Abstract
The cooling and heating of spaces are among the largest sources for household’s energy demand. Ground Source Heat Pump (GSHP) is a promising technology to reduce the energy for cooling and heating purposes. However, the major obstacle hindering the utilization of this technology is the high initial cost, especially for the installation of ground coupled heat exchanger. The horizontal closed-loop system offers lower installation cost, as it requires no vertical borehole construction. Instead, the heat exchangers can be installed in shallow trenches that may be excavated, by small excavator or even by human labor. This paper presents the comparison of two different heat exchangers, namely, the capillary mat and the widely used slinky pipe. Both heat exchangers are connected to a heat pump, where continuous heating tests were carried out for 165 hours (~7 days) for each configuration.
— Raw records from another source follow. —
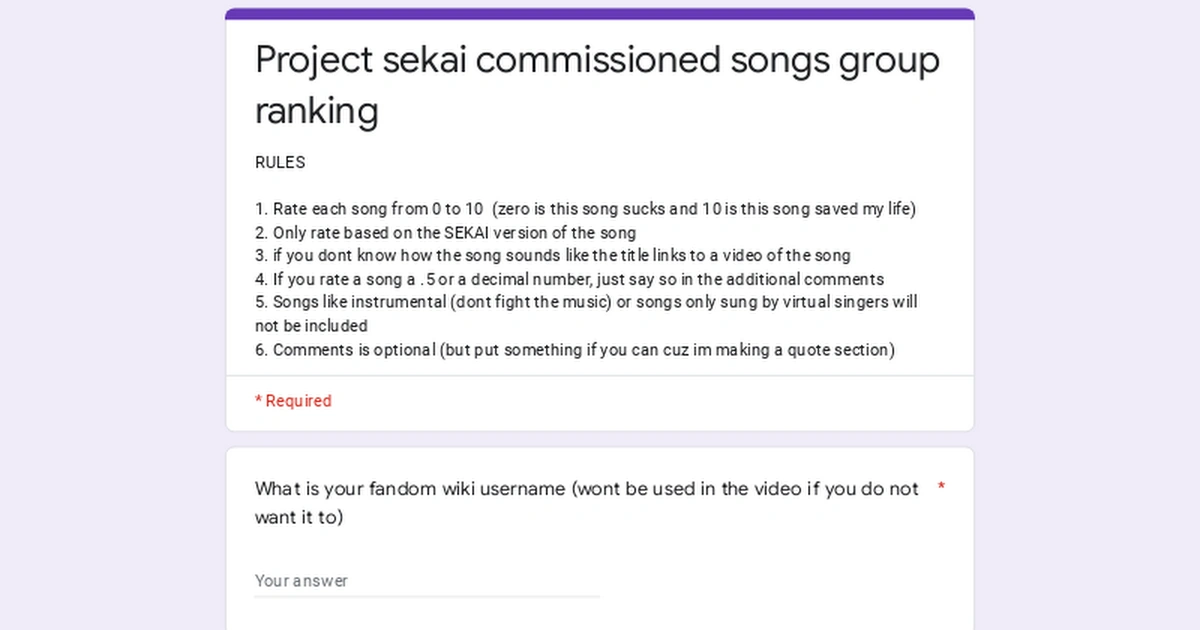Click rule 1 about rating songs 0 to 10

click(x=584, y=209)
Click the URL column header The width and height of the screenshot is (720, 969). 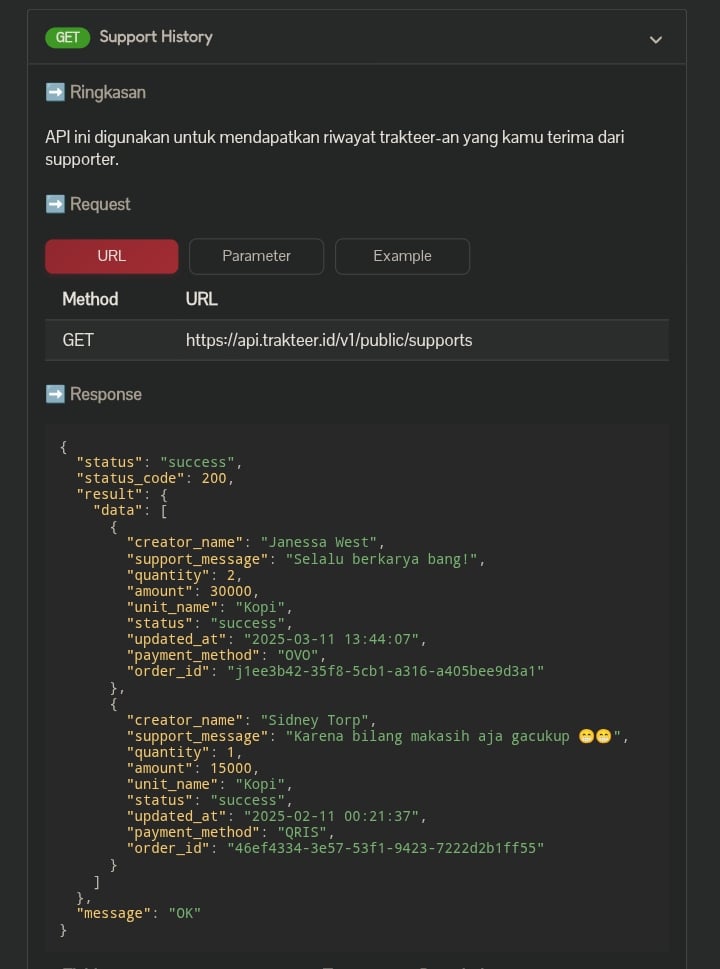[x=201, y=299]
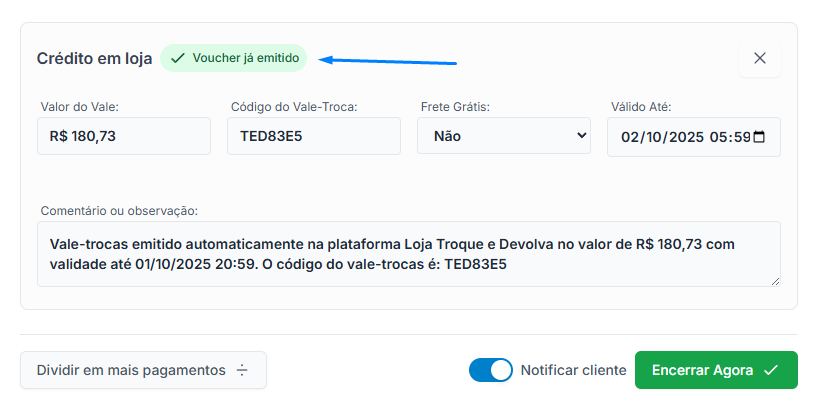Open the calendar picker icon in Válido Até

759,137
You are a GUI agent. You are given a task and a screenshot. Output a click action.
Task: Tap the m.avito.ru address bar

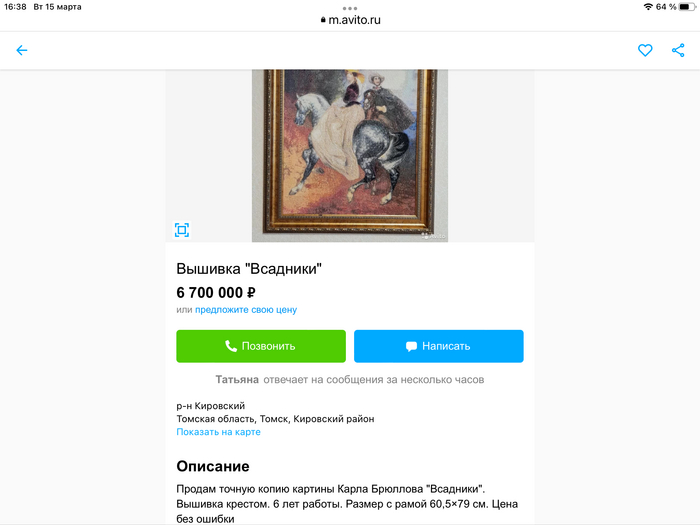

The purpose of this research is to show the performance of capillary mat in comparison to slinky pipe. Despite during the entire test for capillary mat required 6% higher electricity consumption, compared to slinky heat exchanger, the results still suggest the potential use of capillary mat as alternative to slinky heat exchanger. Additionally, the results also highlight the high hydraulic resistance of installed capillary mat heat exchangers may become the major disadvantage of the capillary mat.
Highlights
The Ground Source Heat Pump (GSHP) has been widely used as an alternative way to reduce the electricity consumption for space cooling and heating [1] [2]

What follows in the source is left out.